When people think "dumping", they immediately fill up with disgusting images, and garbage and unpleasant smells rot. Dump means literally "Web site to keep garbage" (New Oxford American Dictionary). This will guide the reader to automatically connect the dropped soldier's body to unnecessary or unnecessary meaningless garbage. The text of Rosenberg's poem proved to be meaningless. By calling these bodies "Rosenberg 24", the focus and importance lie in the soul, not the body.
Thomas Brown's School Days writer Thomas Hughes and Ludid Kipling cited the words of Hughes and created such an image. "Old chivalry and Christian faith, the human body is trained and accepted and obedience, then all advances of weak, legitimate reasons God is given to human children, and to protect the uniform of the earth , Which is often strengthened by extreme fraud to develop rule driven movement like "gentleman boxing".
In Isaac Rosenberg's poem "Dead Man's Dump" and Wilfred Owen's "Dulce et Decorum est", the main focus of these poets is to convey the theme of death. They want the readers to feel their behavior and want them to see it with their own eyes. Both stories draw realistic images in various ways.
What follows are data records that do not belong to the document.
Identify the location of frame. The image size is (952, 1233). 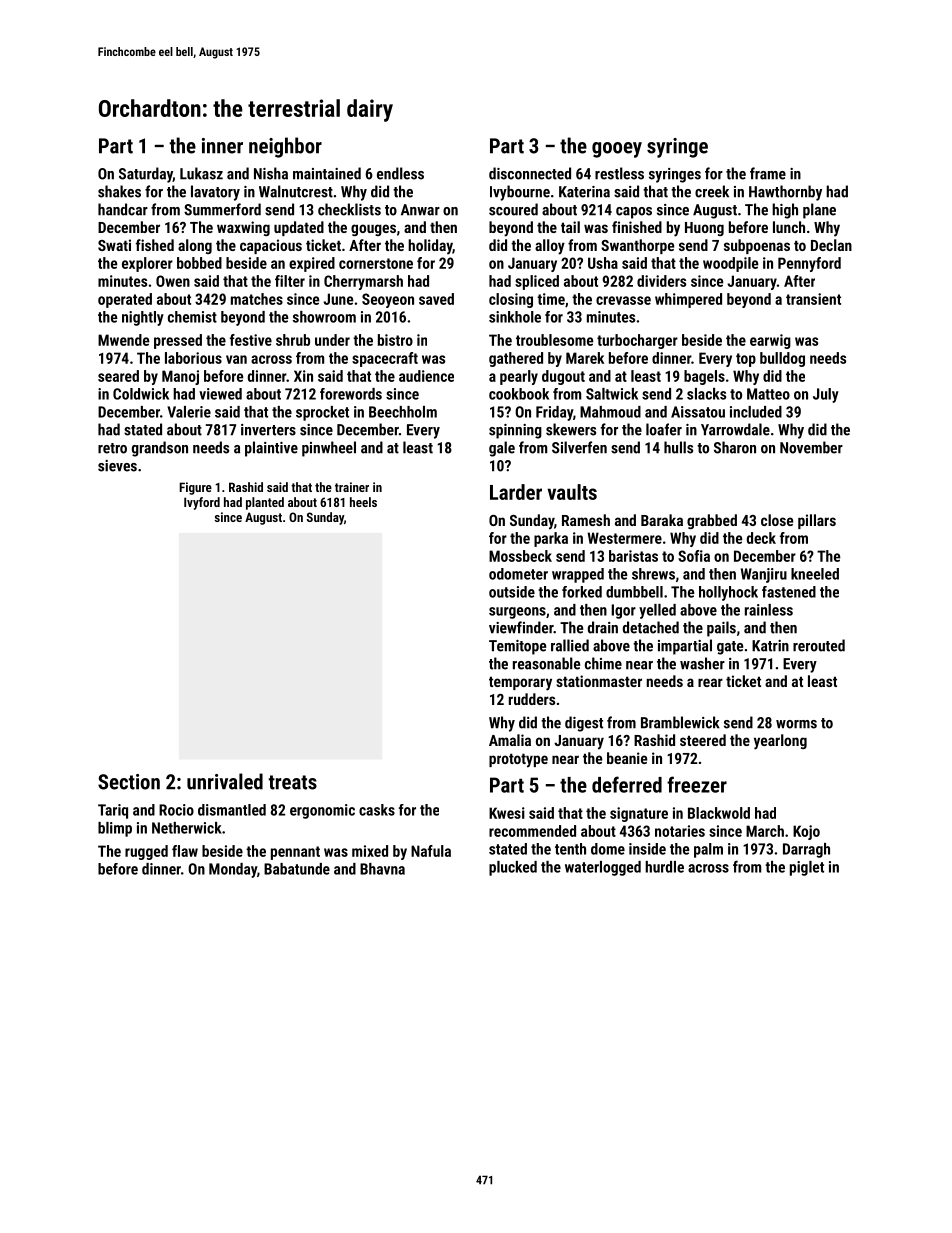
(768, 173).
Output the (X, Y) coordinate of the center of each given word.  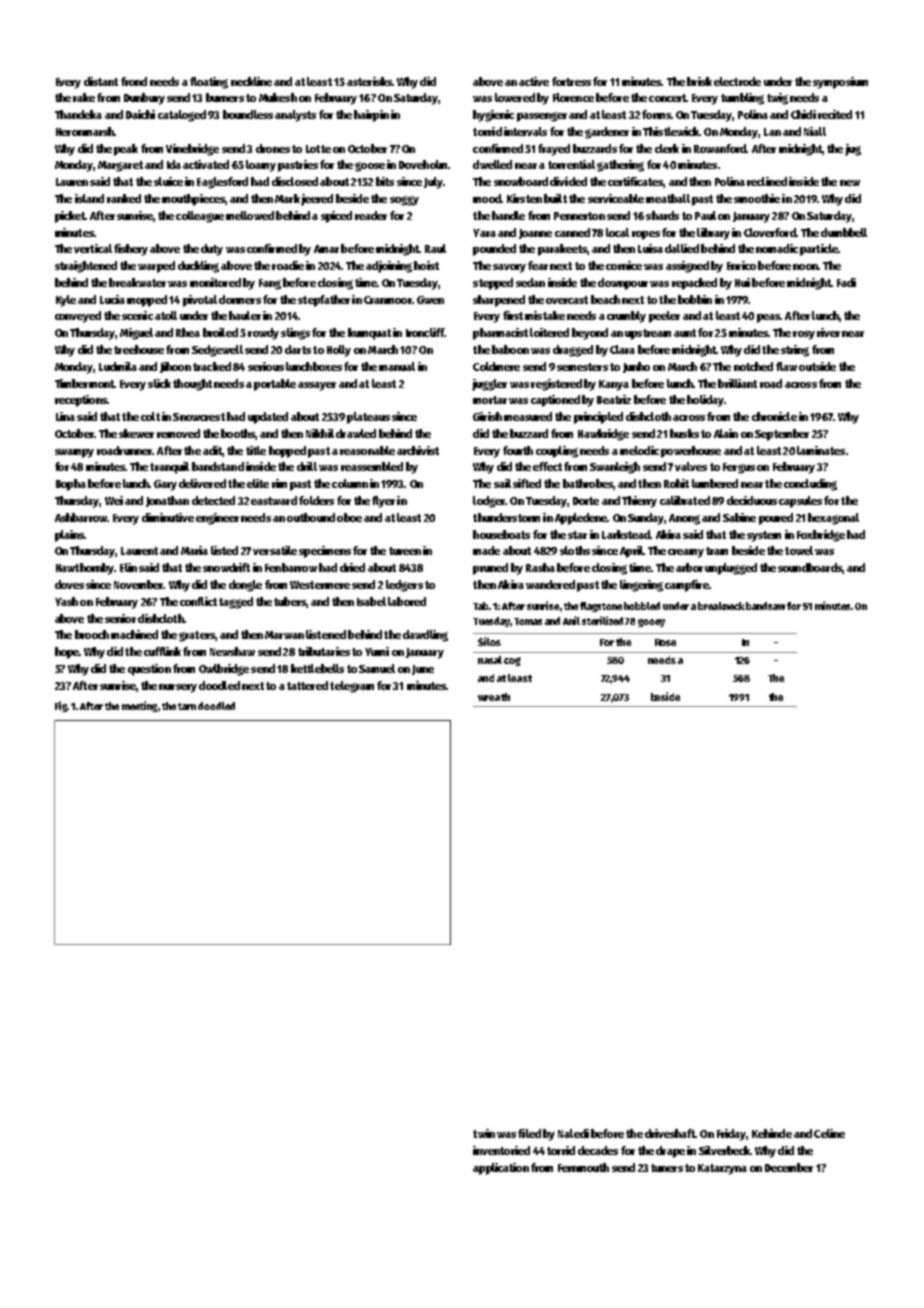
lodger (489, 502)
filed (529, 1133)
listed (224, 550)
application (501, 1169)
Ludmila (118, 366)
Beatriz (614, 399)
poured (776, 519)
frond (134, 81)
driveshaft (670, 1133)
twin (484, 1133)
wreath (494, 697)
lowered (515, 97)
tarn (187, 706)
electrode (737, 81)
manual (397, 366)
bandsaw (765, 606)
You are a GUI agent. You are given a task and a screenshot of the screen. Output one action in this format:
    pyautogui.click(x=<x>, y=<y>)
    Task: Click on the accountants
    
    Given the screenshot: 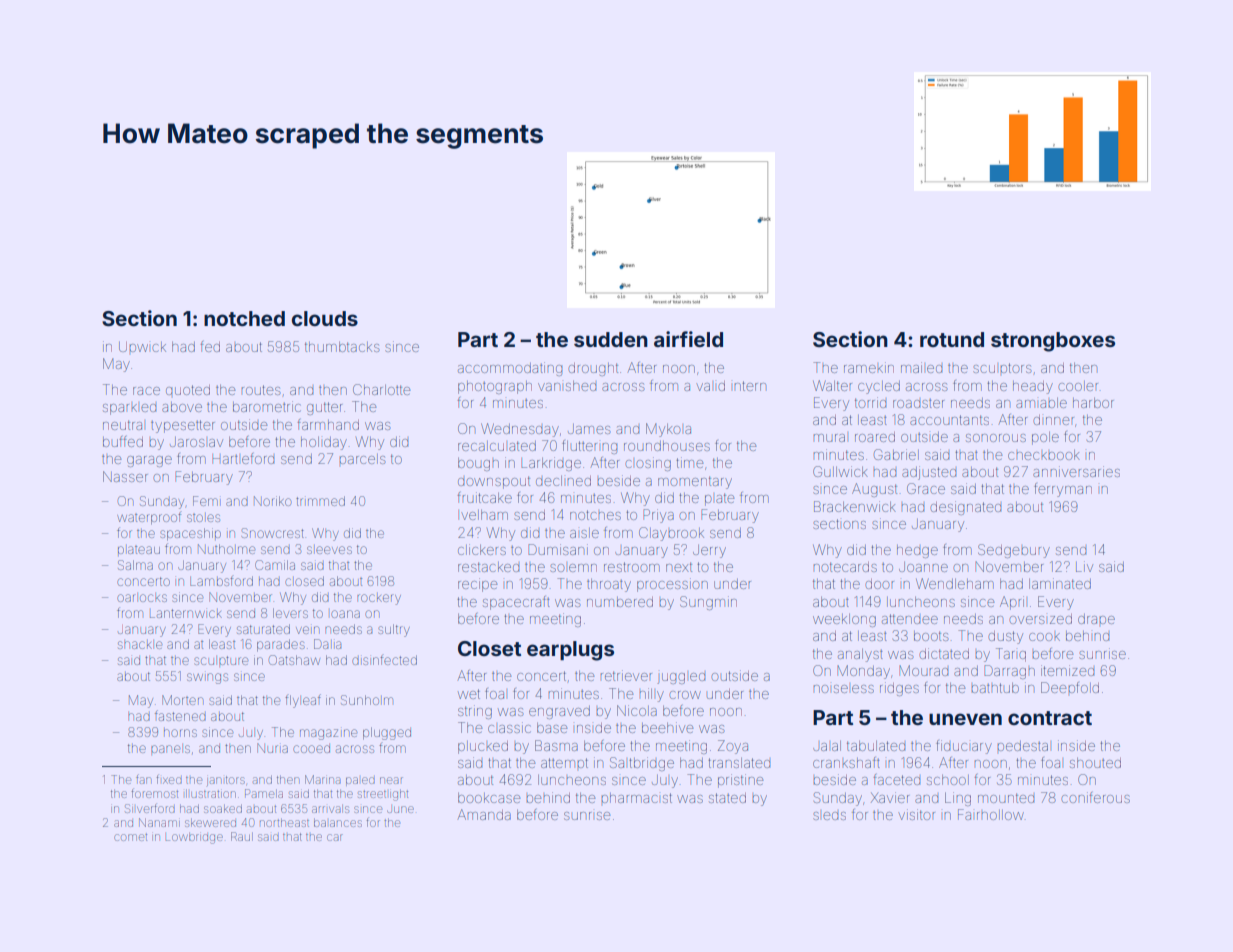 What is the action you would take?
    pyautogui.click(x=949, y=420)
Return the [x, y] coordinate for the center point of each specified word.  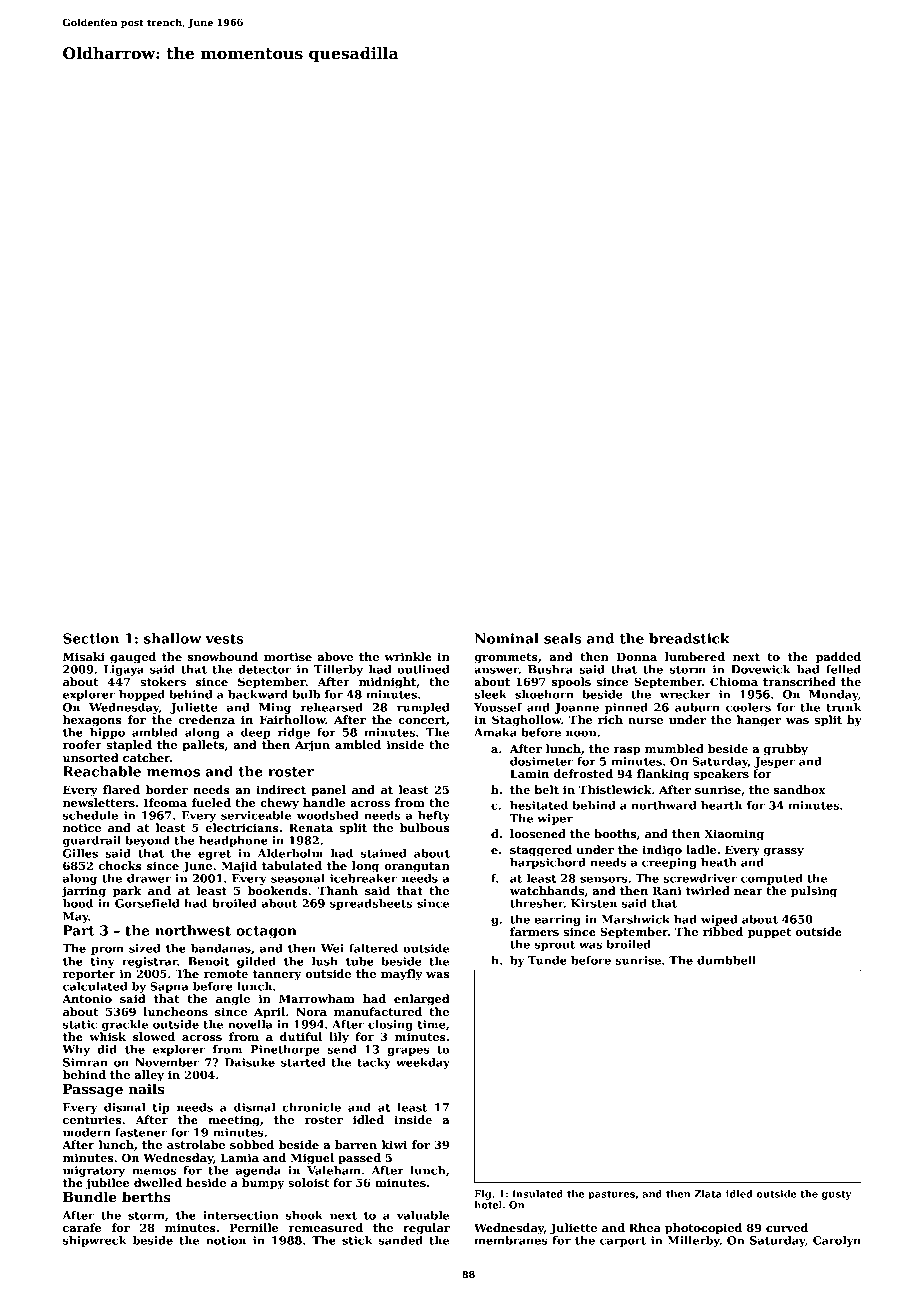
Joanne [577, 708]
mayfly [402, 975]
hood [78, 903]
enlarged [422, 1000]
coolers [748, 707]
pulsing [814, 892]
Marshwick [635, 919]
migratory [94, 1171]
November [167, 1062]
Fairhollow [293, 719]
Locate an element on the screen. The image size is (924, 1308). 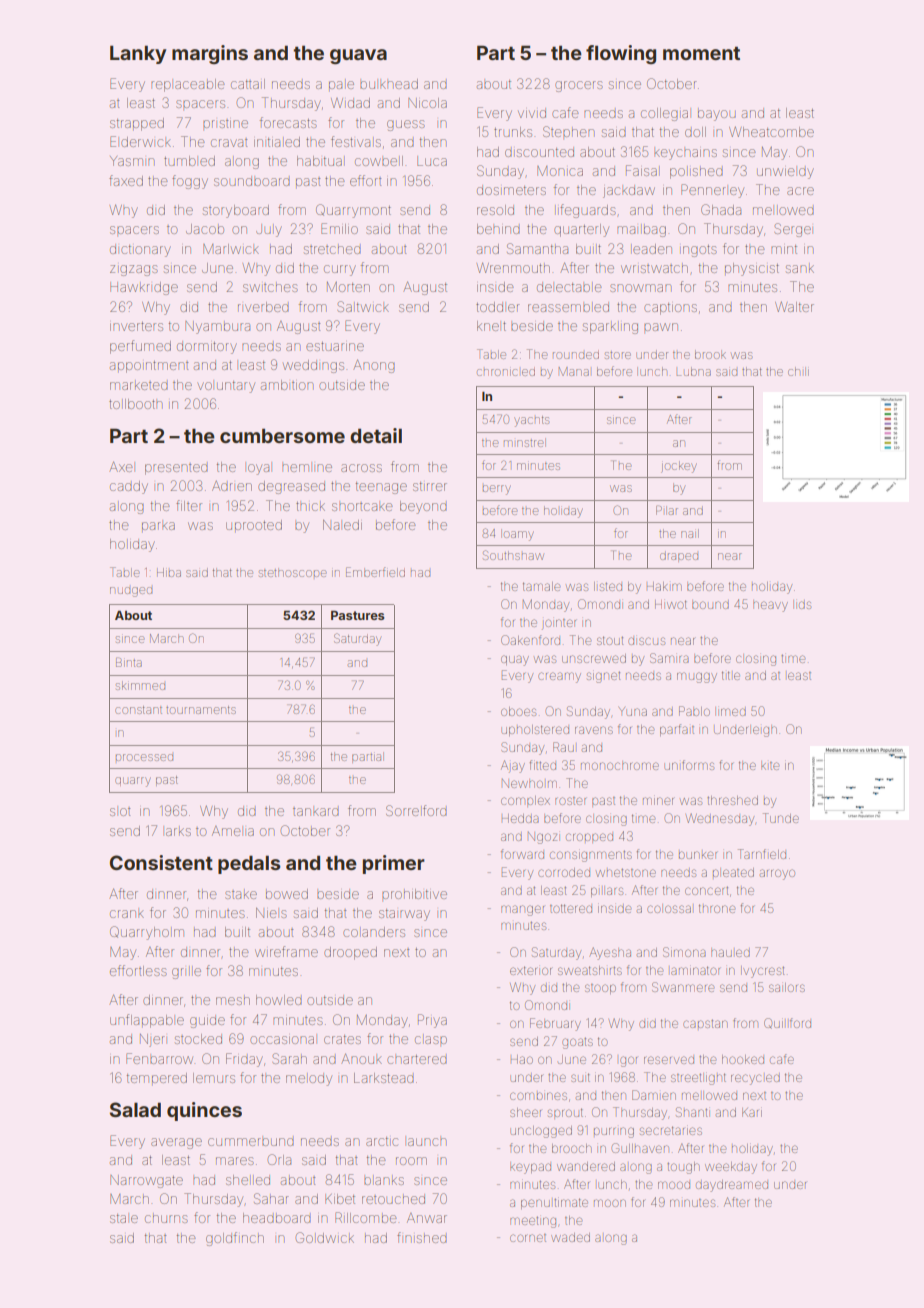
Yuna is located at coordinates (633, 711).
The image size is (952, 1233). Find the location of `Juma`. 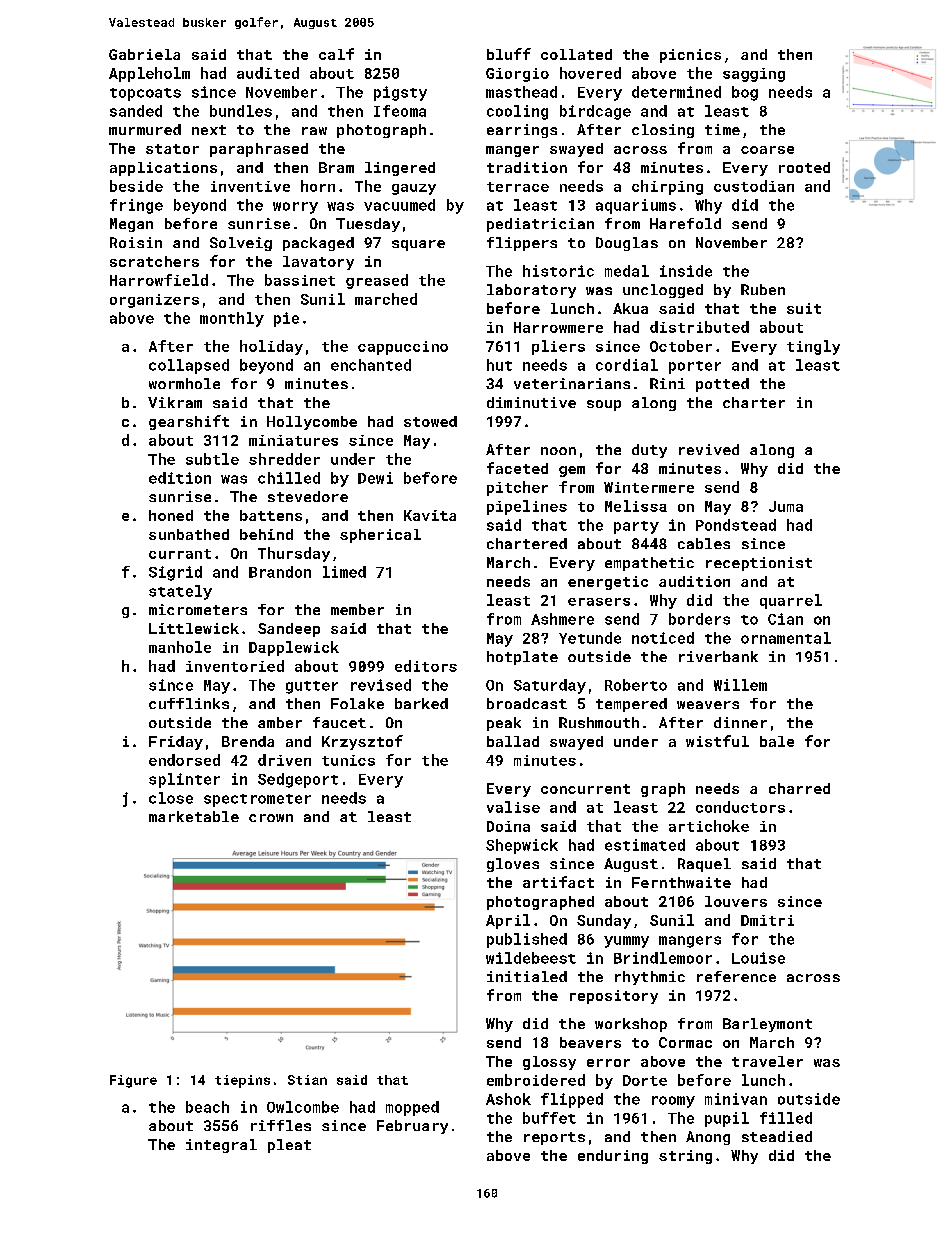

Juma is located at coordinates (786, 506).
In Rosenberg's verse, the conflict experienced by dying soldiers and the struggle for his masks in Owen's poems is seeing death as an image in "the dead of the dead." The wheel which broke the bone into a truck died. "The wheels are defeating this huge dead," they ran on the battlefield to greet the survivors. The truck driver plays the role of God and comes to rescue the soldier's death. At last they heard their voice, and one of the soldiers was still alive. He speeded up the search and asked the cavalry to find him. At 'Dulce', the team is exhausted and runs like an 'old ghost'.
Though these poems are similar to each other, they all occurred during the war and were all soldiers. The main focus is the difference between the two verses. If you read the "Dead Man's Dump" and imagine not just imagining it, you will see the battlefield destroyed by the war. The body is everywhere. People who "splash the male's brain against the stretcher's surface" literally can see the intestines. Rosenberg used spectacular images for that work. The general situation that Rosenberg is about to tell the reader is just the body lying on the ground. The Holocaust exists anywhere that the reader can imagine. The overall situation is death, but Owens detailed the wounds of the soldier and the voice of the poem. The bones crushed by the horse carriage are looking for survivors. Injured soldiers shouted at the carriage to save them from death. As though I received a gas bomb from them from God.